Kütahya’nın Emet ilçesine bağlı Aydıncık köyüne 400 kişinin istihdam edileceği ve 40 milyon dolara mal olacak enerji üretim tesisi (Biyokütle) kurma çalışmalarına başladığı bildirildi.

Kütahya’nın Emet ilçesine bağlı Aydıncık köyüne 400 kişinin istihdam edileceği ve 40 milyon dolara mal olacak enerji üretim tesisi (Biyokütle) kurma çalışmalarına başladığı bildirildi.


Enerjinin çevresel kirliliğe yol açmadan sürdürülebilir olarak sağlanabilmesi için kullanılacak yenilenebilir kaynakların başında biyokütle enerjisi geliyor. Biyokütle tesislerinde, ormanlarda bulunan atıl orman ürünlerinin yakılarak çevreye zarar vermeden hem elektrik üretilirken hem de ormanlar temizlenmiş oluyor. Emet ilçesine bağlı Aydıncık köyünde yaklaşık 400 dönümlük alana kurulacak tesiste 70 bin hanenin ihtiyacını karşılayacak elektrik üretilecek. Tesiste yakılacak atıl orman ürünlerinin yüzde 70’i Emet ilçesindeki ormanlardan, yüzde otuzu ise çevredeki ormanlardan sağlanacak.


Bu kapsamda Salix Holding’in yetkilileri, Kaymakam Hasan Çiçek’e ve dünyanın 500 büyük şirketi içerisinde 55. sırada yer alan Çin’li şirket yetkililerine sunum yapıp tesisin yapılacağı arazide incelemelerde bulundular.


Emet Kaymakamı Hasan Çiçek, konuyla ilgili yaptığı açıklamada, ’’Emet ilçemizie biyokütleye dayalı bir elektrik tesisinin kurulması planlanmaktadır. Biyokütlyr dayalı bir elektrik üretim tesisinin öncelikle bir yeşil enerji üretme modeli olduğunu ifade etmek isterim. Enerji Bakanlığımızın desteklediği ve teşvik ettiği bir enerji modelidir. Yapılacak bu yatırımla bir taraftan ülkemizin ihtiyaç duyduğu elektrik enerjisi üretimi sağlanacak, diğer taraftan istihdam oluşturacak ve ayrıca ilçemizde ekonomik canlanmaya da sebep olacak. Şuanda planlanan yatırımın büyüklüğü 40 Milyon dolardır.

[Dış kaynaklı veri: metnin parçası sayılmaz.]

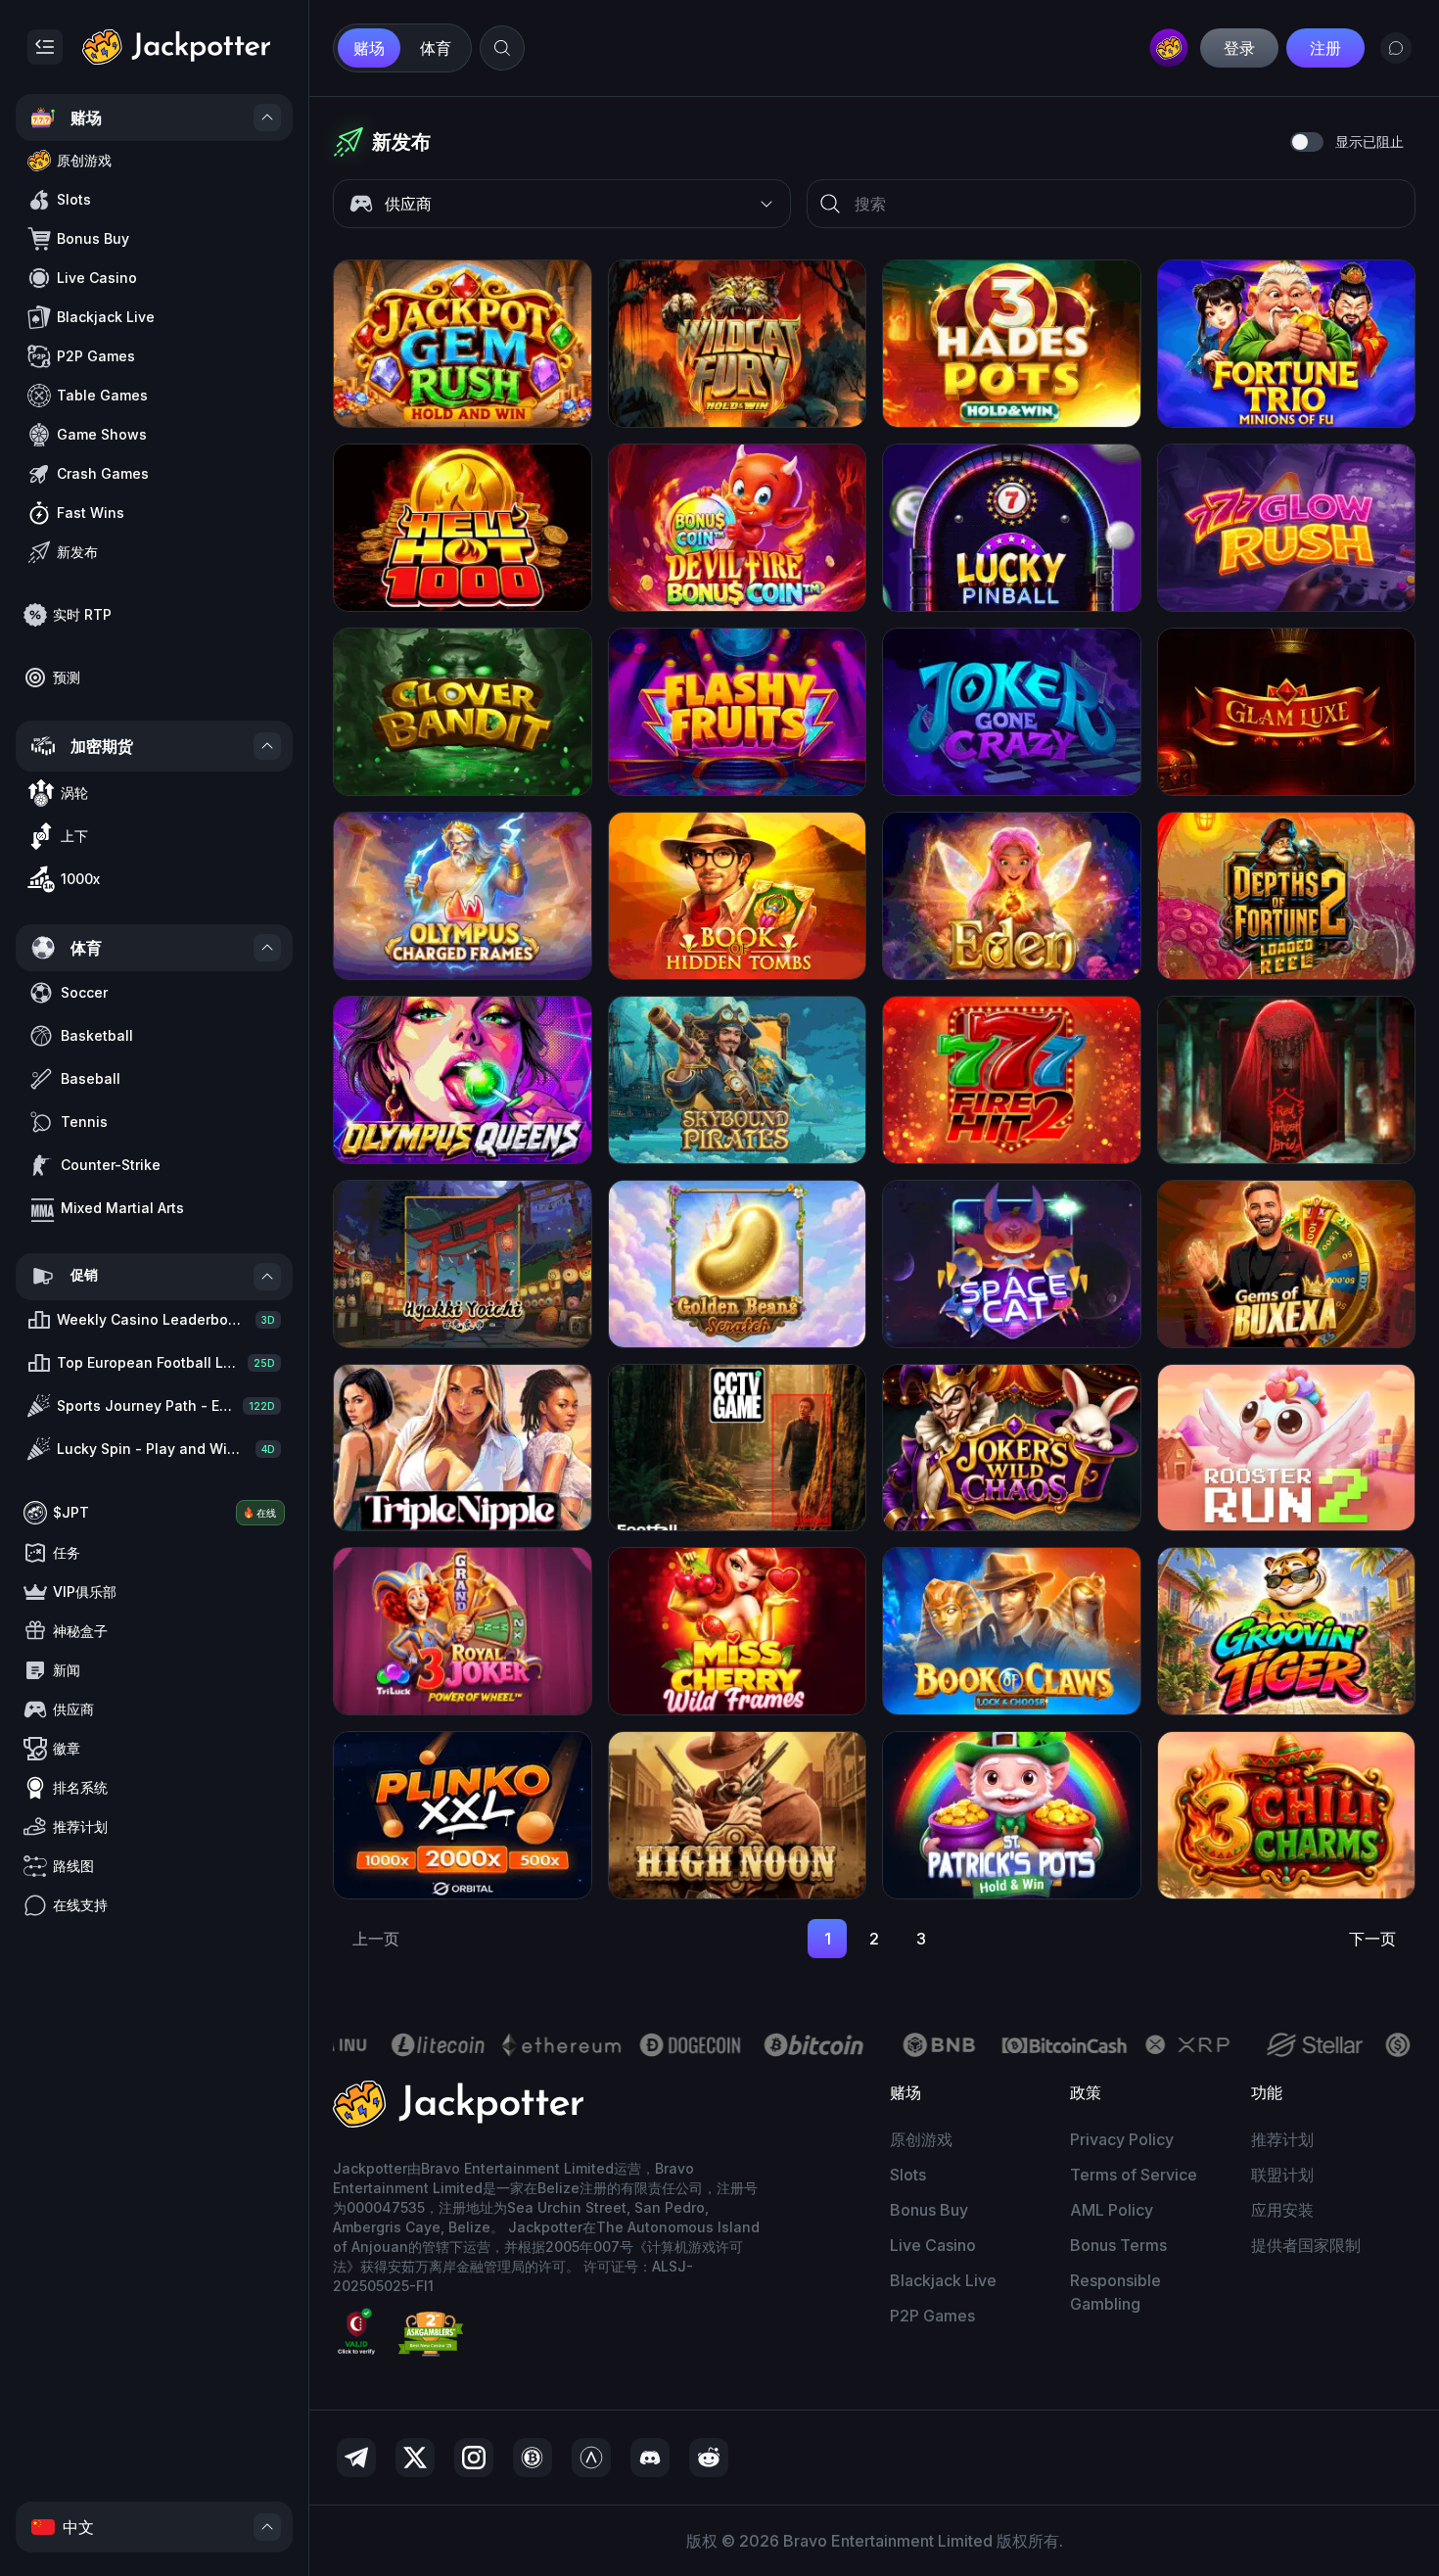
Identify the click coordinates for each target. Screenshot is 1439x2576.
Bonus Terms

Yapılacak bu yatırımla oluşturulacak istihdam 400 ile 450 kişi arasında olacaktır. Yılda yaklaşık 160 bin ton atık ormanlarımızdan dökülen, kullanılmayan ve herhangi bir ekonomik değeri olmayan atıklar çeşitli işlemlerden geçirilerek yaklaşık 20 megavatlık elektrik üretimi sağlanacaktır. 20 megavatlık bir elekrtik üretimi yaklaşık 70 bin hanenin elektrik ihtiyacıdır. Özellikle ekonomik kriz söylentilerinin olduğu bu dönemde, ülkemizin ekonomisinin capcanlı ve diri olduğu, yerli sermaye yatırımının yanı sıra, yabancılarında bu işe ilgi duyduğuna hepimiz şahit olduk’’ dedi.


Çiçek, ’’İlçemizde çok ciddi bir orman varlığı olduğu bilinmektedir. Bu vesile ile orman köylümüz ve orman kooperatiflerimizin yararlanması sağlanacaktır. Bu proje göçü önleyecek ve göçü önleyici bir yatırım olacaktır’’ dedi.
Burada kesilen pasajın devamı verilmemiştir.